++++ Given records

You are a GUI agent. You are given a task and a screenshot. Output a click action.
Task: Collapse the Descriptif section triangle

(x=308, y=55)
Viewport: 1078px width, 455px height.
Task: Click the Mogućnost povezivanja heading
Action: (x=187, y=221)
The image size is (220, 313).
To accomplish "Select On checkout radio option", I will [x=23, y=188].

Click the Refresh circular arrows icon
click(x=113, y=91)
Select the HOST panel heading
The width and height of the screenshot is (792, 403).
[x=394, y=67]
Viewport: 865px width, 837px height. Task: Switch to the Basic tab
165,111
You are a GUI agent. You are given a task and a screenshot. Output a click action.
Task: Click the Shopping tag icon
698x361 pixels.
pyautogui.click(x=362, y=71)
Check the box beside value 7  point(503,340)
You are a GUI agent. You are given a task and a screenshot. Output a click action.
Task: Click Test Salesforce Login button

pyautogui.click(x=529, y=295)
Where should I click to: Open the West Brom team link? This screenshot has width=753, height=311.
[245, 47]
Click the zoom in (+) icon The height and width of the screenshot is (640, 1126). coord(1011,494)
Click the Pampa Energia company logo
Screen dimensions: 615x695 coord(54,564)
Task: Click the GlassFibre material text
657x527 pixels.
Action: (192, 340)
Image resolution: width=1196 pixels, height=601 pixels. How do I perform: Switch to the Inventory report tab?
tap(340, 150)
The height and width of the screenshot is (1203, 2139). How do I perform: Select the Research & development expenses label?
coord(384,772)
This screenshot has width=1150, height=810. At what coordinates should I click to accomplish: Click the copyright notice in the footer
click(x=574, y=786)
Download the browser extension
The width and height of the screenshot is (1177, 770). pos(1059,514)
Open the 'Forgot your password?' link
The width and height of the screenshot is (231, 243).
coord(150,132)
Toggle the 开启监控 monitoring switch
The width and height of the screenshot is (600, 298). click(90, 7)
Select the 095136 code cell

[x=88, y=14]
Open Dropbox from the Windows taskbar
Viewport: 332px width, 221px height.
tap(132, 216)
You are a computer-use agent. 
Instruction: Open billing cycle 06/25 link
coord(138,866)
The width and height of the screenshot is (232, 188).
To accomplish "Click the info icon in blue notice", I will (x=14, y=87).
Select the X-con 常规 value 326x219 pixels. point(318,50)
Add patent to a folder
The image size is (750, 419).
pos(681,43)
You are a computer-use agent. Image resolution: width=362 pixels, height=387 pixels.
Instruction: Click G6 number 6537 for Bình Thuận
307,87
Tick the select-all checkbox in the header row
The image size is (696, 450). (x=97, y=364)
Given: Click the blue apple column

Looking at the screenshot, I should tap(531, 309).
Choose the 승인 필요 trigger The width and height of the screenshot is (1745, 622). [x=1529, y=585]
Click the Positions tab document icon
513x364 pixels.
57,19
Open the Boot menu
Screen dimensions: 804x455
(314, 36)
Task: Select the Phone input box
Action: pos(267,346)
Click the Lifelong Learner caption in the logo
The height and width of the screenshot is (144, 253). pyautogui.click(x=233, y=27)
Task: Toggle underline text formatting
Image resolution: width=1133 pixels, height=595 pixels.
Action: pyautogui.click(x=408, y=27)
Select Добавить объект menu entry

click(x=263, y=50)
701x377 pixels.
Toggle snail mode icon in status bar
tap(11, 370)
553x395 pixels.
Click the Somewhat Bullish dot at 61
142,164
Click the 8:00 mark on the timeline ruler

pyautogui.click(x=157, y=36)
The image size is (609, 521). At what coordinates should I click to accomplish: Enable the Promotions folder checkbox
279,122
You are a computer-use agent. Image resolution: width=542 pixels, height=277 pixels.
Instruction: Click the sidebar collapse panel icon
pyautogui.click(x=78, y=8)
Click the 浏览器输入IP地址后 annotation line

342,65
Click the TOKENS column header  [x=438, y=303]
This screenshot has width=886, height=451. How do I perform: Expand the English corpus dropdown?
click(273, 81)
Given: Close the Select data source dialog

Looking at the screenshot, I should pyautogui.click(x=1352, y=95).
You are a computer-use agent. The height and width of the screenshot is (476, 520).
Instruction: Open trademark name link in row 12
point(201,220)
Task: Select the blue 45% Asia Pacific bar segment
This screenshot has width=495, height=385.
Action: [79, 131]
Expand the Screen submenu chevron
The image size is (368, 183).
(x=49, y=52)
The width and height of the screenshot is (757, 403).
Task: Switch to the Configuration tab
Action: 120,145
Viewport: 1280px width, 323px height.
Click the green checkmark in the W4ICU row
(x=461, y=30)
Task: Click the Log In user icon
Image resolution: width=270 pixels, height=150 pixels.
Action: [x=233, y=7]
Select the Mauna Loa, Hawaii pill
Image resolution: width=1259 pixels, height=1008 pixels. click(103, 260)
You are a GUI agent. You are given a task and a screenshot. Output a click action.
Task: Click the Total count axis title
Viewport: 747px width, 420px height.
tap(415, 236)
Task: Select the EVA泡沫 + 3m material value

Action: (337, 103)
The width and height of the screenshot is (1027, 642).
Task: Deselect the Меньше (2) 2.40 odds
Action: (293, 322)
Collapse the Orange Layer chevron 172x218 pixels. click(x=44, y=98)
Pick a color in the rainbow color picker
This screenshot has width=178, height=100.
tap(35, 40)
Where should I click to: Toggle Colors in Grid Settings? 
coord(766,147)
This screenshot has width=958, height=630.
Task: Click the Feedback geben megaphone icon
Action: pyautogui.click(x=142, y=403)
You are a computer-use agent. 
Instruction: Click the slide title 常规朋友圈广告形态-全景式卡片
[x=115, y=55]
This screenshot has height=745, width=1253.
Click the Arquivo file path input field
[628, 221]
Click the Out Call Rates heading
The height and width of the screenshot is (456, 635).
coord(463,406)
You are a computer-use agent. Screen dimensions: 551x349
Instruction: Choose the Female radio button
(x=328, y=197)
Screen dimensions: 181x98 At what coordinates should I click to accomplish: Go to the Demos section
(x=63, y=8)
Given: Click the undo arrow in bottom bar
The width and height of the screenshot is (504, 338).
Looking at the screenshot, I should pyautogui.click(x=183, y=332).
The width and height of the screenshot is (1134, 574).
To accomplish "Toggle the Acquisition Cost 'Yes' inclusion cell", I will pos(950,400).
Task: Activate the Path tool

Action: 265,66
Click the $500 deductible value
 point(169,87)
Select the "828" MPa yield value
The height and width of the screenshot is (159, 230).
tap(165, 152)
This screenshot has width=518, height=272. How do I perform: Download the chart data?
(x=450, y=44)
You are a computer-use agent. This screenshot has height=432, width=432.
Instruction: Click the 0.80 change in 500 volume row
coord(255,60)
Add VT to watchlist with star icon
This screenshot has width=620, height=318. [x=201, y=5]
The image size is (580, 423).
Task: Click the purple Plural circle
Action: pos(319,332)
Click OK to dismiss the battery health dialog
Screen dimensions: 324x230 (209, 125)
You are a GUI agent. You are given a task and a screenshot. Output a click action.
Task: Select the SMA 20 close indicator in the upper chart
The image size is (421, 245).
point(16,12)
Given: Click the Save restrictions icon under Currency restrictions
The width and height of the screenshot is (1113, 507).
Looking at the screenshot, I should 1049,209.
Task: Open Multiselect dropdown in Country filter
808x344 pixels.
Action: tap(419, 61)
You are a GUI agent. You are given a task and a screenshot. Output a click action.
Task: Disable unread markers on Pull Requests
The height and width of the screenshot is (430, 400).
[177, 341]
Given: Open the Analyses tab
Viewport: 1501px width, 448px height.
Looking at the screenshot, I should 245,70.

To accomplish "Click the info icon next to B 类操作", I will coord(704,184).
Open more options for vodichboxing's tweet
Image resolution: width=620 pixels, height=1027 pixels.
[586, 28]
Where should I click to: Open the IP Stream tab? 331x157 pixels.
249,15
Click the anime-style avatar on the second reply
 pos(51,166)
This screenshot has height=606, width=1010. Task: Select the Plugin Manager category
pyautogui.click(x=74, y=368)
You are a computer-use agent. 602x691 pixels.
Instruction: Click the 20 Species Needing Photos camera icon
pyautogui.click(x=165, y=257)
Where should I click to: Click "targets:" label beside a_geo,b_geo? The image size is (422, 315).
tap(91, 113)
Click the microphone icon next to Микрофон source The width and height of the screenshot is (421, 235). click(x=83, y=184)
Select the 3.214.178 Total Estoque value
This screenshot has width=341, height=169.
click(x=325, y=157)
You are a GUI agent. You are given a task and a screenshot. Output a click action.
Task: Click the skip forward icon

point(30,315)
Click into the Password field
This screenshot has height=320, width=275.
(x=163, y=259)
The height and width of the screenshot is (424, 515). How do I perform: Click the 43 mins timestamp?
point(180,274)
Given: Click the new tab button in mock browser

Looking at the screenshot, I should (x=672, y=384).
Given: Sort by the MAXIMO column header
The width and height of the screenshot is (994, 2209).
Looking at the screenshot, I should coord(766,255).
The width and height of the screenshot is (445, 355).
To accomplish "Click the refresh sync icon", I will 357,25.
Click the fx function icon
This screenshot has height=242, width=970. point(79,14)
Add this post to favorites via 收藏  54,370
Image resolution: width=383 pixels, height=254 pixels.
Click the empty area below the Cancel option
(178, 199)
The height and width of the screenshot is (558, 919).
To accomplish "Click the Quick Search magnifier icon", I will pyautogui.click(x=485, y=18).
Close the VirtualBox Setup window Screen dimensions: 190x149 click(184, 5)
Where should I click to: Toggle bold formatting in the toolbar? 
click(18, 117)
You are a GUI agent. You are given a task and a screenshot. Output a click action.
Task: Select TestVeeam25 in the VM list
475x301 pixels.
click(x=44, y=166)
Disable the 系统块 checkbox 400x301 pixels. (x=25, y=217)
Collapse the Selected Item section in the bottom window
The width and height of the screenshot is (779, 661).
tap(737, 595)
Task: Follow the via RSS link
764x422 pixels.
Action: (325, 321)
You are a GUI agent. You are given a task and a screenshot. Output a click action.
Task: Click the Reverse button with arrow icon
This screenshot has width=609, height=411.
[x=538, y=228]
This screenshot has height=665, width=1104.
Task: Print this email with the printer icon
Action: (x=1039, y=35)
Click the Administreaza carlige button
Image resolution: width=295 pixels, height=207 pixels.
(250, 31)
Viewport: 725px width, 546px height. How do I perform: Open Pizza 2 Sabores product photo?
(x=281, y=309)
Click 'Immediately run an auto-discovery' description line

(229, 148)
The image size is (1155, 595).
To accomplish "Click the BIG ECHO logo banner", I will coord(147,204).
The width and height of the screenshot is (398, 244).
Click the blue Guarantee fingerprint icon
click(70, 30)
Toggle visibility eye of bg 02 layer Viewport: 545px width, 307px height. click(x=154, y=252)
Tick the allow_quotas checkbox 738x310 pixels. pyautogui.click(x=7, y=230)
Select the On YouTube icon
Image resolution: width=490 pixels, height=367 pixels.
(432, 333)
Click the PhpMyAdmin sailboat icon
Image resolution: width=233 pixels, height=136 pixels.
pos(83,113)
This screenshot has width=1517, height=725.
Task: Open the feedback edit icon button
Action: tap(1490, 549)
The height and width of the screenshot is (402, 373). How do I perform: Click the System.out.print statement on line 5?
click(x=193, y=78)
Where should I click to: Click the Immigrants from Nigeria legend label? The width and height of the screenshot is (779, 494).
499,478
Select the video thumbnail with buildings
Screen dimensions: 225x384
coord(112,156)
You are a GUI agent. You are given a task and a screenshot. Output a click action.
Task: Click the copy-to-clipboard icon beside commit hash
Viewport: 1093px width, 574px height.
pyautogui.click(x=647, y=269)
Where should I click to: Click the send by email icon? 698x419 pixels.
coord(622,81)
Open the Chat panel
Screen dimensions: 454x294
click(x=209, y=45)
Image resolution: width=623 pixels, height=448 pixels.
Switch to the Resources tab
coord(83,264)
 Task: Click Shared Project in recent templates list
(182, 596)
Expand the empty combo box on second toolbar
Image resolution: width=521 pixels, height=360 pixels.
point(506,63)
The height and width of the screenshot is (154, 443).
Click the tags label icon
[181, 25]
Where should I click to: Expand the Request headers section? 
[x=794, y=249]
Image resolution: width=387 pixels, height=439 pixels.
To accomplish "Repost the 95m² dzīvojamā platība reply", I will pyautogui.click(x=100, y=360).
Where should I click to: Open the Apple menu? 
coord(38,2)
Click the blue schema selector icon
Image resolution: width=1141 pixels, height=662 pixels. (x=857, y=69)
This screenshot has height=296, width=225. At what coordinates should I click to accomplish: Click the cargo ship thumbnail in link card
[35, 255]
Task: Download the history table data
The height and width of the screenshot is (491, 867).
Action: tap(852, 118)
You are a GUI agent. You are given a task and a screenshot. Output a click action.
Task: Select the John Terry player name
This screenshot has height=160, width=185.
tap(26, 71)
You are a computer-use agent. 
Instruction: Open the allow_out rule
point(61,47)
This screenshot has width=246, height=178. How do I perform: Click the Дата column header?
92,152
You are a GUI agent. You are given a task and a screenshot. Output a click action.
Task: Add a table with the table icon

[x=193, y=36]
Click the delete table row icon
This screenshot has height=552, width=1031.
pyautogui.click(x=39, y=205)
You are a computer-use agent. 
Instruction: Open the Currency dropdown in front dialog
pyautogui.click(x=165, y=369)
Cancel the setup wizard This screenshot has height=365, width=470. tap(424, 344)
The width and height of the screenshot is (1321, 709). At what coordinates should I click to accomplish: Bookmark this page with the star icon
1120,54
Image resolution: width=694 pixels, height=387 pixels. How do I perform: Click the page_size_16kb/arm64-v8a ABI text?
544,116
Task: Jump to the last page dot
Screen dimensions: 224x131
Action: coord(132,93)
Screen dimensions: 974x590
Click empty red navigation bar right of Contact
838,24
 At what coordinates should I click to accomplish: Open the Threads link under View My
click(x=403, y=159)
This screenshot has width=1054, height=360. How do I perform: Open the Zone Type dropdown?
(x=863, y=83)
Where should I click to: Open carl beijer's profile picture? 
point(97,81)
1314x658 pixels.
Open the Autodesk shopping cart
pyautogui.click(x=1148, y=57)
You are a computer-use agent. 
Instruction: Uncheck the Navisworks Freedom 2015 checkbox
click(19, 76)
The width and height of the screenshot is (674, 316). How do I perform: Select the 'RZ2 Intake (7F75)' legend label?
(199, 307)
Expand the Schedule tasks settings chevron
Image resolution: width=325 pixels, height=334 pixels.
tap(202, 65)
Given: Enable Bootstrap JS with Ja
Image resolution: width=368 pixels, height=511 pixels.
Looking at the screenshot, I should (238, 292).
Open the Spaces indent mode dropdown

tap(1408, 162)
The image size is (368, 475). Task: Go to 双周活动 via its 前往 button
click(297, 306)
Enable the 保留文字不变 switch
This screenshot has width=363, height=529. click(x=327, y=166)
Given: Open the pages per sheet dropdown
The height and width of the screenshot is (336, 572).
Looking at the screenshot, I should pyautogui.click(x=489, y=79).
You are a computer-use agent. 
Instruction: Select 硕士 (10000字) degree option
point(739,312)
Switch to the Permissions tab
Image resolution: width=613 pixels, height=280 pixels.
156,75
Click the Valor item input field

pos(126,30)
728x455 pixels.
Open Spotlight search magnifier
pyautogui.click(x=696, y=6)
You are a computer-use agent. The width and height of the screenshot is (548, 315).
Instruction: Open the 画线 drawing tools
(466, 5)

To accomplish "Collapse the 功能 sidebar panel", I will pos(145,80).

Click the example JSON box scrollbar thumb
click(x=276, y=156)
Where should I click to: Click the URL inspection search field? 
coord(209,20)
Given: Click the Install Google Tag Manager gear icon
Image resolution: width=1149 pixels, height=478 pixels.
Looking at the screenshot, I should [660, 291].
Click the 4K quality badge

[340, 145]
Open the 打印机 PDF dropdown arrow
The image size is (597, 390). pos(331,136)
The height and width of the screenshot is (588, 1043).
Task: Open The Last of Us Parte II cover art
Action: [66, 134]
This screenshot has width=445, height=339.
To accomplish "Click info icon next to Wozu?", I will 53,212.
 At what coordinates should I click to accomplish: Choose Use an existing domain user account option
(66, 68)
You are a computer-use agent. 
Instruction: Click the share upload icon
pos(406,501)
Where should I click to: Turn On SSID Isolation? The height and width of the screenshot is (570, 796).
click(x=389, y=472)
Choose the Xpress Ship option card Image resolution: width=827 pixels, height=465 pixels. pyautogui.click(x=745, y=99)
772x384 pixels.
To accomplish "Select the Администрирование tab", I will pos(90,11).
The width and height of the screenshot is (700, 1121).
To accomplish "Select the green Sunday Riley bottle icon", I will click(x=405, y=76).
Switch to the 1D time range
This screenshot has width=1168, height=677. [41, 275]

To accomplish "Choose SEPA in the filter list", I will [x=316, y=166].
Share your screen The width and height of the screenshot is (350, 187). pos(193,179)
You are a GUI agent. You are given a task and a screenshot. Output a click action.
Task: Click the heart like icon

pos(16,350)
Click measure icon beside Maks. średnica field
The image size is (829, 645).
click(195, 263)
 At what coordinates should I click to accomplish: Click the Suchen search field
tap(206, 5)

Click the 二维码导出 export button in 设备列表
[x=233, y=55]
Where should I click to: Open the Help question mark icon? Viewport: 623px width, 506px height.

++++++++

Task to carry out:
Using the data above, restate word for word the lines from its opening line through the line that contains "Task: Click the GlassFibre material text", and no more.

Response box:
You are a GUI agent. You are given a task and a screenshot. Output a click action.
Task: Collapse the Descriptif section triangle

(x=308, y=55)
Viewport: 1078px width, 455px height.
Task: Click the Mogućnost povezivanja heading
Action: (x=187, y=221)
The image size is (220, 313).
To accomplish "Select On checkout radio option", I will [x=23, y=188].

Click the Refresh circular arrows icon
click(x=113, y=91)
Select the HOST panel heading
The width and height of the screenshot is (792, 403).
[x=394, y=67]
Viewport: 865px width, 837px height. Task: Switch to the Basic tab
165,111
You are a GUI agent. You are given a task and a screenshot. Output a click action.
Task: Click the Shopping tag icon
698x361 pixels.
pyautogui.click(x=362, y=71)
Check the box beside value 7  point(503,340)
You are a GUI agent. You are given a task and a screenshot. Output a click action.
Task: Click Test Salesforce Login button

pyautogui.click(x=529, y=295)
Where should I click to: Open the West Brom team link? This screenshot has width=753, height=311.
[245, 47]
Click the zoom in (+) icon The height and width of the screenshot is (640, 1126). coord(1011,494)
Click the Pampa Energia company logo
Screen dimensions: 615x695 coord(54,564)
Task: Click the GlassFibre material text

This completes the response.